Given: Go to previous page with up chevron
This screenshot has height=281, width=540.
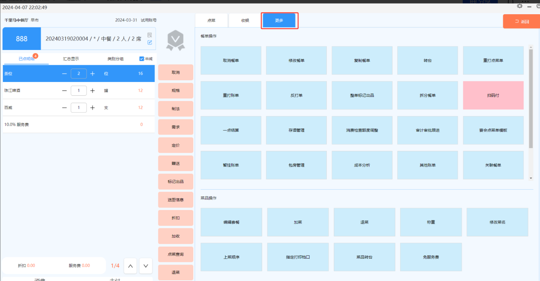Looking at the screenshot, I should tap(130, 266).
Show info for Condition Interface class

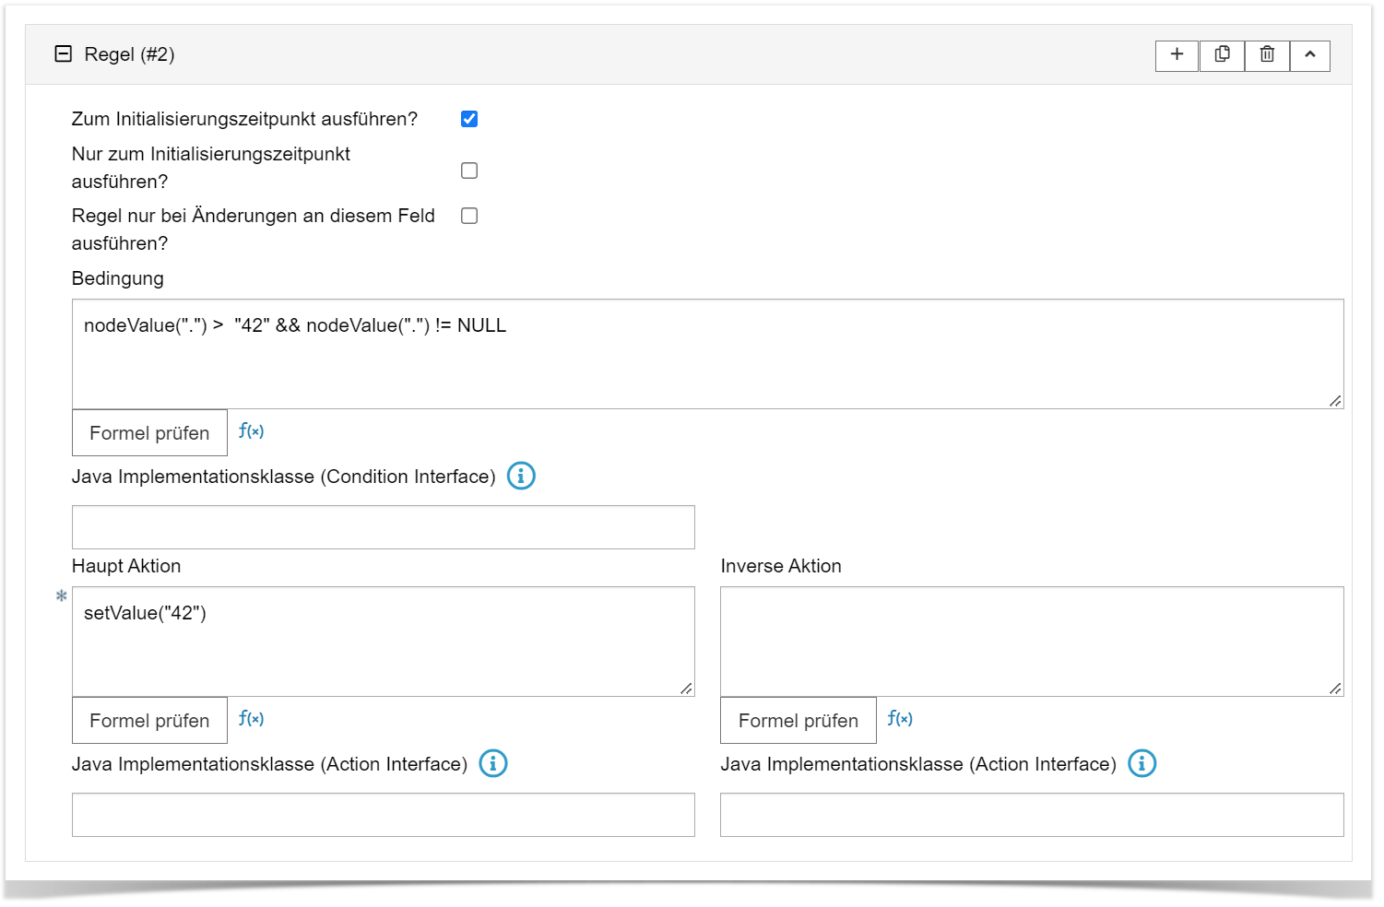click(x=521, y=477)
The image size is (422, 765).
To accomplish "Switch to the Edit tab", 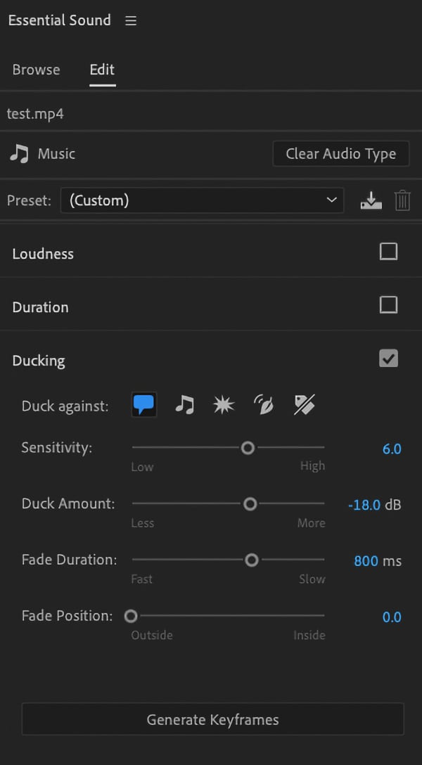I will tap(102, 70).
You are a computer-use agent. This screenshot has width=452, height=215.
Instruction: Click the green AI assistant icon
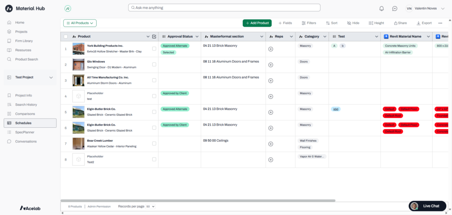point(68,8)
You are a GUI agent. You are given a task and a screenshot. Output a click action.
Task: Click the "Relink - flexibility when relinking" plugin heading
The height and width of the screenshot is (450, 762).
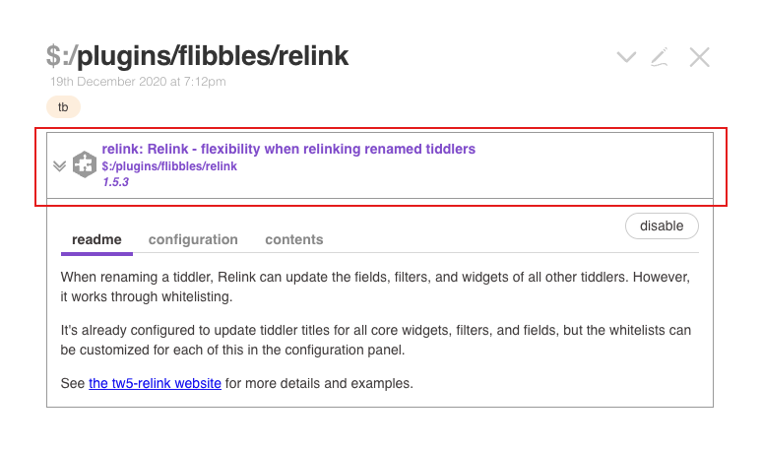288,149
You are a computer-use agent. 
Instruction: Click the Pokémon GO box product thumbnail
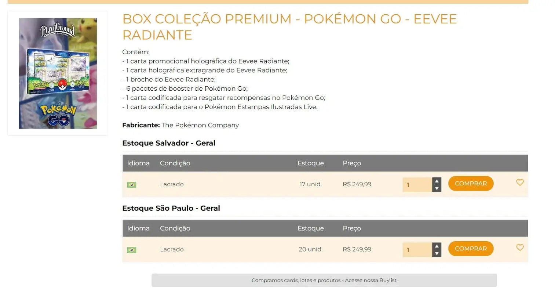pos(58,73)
=-=-=
:: TRY IT ::
All lines from the one containing "The height and" to the last line of the records above, and no others, should be returned unchanged, without pictures.

:: OUTPUT FOR THIS TASK ::
The height and width of the screenshot is (450, 762).
288,149
You are a computer-use agent. 
Instruction: Click the Pokémon GO box product thumbnail
pos(58,73)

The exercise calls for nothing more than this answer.